BUFFALO, N.Y. -- Logan Mott, a Florida teenager accused of murdering his grandmother, fleeing Jacksonville before eventually getting apprehended on the Peace Bridge, shuffled Wednesday into a Buffalo courtroom wearing tan dress pants and a blue shirt.

The 15-year-old Mott awaits extradition, but his mother, who lives in Missouri and was in the courtroom, maintains her son is innocent.

"She’s obviously very upset by all of this,” said Dominic Saraceno, his defense attorney. “She’s just torn apart. She's just confident that her child could not be responsible for his grandmother’s death.

Mott and his grandmother, Kristina French, were supposed to pick up Mott's father from a Jacksonville airport on November 22. Mott's father, a lieutenant with the Sheriff's Department in Jacksonville, has custody of the teen.
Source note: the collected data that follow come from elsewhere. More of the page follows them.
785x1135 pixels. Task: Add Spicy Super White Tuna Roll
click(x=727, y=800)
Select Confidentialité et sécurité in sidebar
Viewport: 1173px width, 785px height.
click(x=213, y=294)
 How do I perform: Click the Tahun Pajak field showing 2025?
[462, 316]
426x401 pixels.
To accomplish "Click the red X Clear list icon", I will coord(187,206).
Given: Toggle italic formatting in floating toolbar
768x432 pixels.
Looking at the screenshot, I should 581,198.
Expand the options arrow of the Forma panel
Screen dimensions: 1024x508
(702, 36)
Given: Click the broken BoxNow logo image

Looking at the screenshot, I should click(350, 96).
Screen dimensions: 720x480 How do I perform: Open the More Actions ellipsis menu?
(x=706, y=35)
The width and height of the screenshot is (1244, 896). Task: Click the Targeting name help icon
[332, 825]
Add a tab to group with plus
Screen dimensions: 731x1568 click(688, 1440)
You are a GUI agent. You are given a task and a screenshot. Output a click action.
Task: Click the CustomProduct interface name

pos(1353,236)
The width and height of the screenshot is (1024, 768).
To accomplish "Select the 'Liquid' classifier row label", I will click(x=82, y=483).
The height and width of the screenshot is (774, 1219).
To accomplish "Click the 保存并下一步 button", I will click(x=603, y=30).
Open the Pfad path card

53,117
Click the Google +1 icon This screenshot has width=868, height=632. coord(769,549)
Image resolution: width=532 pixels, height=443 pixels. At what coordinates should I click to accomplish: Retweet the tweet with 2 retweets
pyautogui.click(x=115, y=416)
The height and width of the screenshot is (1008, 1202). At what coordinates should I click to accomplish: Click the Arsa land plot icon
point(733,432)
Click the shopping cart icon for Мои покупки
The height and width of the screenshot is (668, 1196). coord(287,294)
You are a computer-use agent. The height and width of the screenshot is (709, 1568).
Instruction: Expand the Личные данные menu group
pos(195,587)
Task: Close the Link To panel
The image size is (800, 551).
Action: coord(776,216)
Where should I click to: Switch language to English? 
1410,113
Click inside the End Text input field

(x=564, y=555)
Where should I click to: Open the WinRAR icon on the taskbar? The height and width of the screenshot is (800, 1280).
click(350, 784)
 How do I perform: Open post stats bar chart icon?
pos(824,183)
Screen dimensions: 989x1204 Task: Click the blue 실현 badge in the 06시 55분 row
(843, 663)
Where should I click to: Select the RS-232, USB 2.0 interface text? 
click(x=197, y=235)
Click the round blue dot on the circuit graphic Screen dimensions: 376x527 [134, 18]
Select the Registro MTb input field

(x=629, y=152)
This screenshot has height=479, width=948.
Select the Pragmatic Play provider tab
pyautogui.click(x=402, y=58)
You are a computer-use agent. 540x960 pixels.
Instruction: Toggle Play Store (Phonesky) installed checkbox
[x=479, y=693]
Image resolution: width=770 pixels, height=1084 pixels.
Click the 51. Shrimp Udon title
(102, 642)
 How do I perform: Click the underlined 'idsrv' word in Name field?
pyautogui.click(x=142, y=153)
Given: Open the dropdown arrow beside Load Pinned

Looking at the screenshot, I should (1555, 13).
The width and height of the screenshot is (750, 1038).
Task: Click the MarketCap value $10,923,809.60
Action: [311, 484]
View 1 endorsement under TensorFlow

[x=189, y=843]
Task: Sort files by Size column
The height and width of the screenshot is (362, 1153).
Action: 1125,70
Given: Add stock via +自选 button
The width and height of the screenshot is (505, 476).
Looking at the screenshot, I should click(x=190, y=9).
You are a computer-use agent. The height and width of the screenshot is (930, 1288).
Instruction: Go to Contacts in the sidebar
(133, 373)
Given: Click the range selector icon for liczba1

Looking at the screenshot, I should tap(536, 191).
Mott and his 53-year-old grandmother would never showed up and prosecutors say when his dad got home, the house was in disarray and his guns were missing. On Thanksgiving Day, French's body was found in a shallow grave. Prosecutors say she had been shot several times and stabbed.

Meantime, Mott was on the road, heading to Canada. He would eventually be pulled over by customs and border patrol agents after making an illegal U-turn on the bridge between Buffalo and Fort Erie. Prosecutors say agents found the missing guns and a bloody knife.

Erie County District Attorney John Flynn explains the court appearance was really about fighting the warrant out of Florida for the teen's arrest for murder.

"The individual waives the hearing and consents and goes back to Florida," Flynn said. "That's option number one. Option number two is the individual says, I'm not the one who's listed on that warrant and I don't want to go back to Florida."

Saraceno asked for a 48 hour adjournment to weight those options. If he and Mott chose to waive the hearing, Florida authorities have 10 days to get the teen. If Mott doesn't consent, New York's governor will sign a warrant and then send it to the governor of Florida, who will then sign it.

Either way Mott will end up back in the Sunshine State. Flynn says it's a delay tactic for the defense to get its case together.

Until Mott is back in court Friday at 9:30 a.m., he remains at the East Ferry Juvenile Detention Center.